The survey was conducted by Bhutanese scientists and spanned habitats from snowy mountains in the north to subtropical forests in the south. World Wildlife Fund (WWF) worked closely with the Bhutan government to provide funds and technical support. The tigers were identified by their stripes, which, like human fingerprints, are unique to each animal.
WWF director of species conservation Barney Long says:
“This is a critical milestone in the global effort to save tigers. Bhutan is one of only 13 tiger range countries, and knowing how many tigers exist is the first step towards effectively protecting them. We applaud Bhutan’s efforts to set this tiger population baseline.”

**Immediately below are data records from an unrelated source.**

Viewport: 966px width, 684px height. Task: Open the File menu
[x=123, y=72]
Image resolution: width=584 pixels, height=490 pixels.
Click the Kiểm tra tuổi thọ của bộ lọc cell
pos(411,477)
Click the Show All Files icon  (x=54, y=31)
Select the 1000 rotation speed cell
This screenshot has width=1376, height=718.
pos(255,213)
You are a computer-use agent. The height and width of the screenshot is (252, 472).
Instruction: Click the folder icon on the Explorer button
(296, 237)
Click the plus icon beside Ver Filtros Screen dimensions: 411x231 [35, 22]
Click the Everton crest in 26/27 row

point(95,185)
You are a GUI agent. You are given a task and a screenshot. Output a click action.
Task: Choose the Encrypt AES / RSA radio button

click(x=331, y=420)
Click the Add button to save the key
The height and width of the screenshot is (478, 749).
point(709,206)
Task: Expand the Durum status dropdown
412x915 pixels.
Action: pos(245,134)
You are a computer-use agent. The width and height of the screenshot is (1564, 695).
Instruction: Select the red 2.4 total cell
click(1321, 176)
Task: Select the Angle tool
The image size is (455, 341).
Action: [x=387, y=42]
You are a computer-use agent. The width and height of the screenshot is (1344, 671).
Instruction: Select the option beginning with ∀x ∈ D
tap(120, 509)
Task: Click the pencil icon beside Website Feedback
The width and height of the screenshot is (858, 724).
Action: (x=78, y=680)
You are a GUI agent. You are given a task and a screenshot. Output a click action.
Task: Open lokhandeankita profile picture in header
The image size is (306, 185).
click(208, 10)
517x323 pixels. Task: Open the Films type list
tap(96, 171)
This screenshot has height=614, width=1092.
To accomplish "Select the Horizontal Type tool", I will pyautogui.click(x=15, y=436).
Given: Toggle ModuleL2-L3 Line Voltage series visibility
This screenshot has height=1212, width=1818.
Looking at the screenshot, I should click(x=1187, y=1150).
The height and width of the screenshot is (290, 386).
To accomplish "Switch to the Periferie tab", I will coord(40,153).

Like Bhutan, other countries have performed national tiger surveys with India, Russia and Nepal reporting higher numbers than previous estimates. Bangladesh reported lower numbers in its first national survey and Malaysia reported a drastic drop from 500 in 2010 to as few as 250. The numbers for tigers in Indonesia, Thailand and Myanmar are unknown.
Poaching and habitat loss are the major threats to remaining wild tigers in Southeast Asian countries. There could be as few as 3,200 left in the wild and counting them is the first step in protecting and conserving these majestic big cats. Although surveys are expensive, labor intensive and often in difficult climate and weather conditions, the results are more than worthwhile.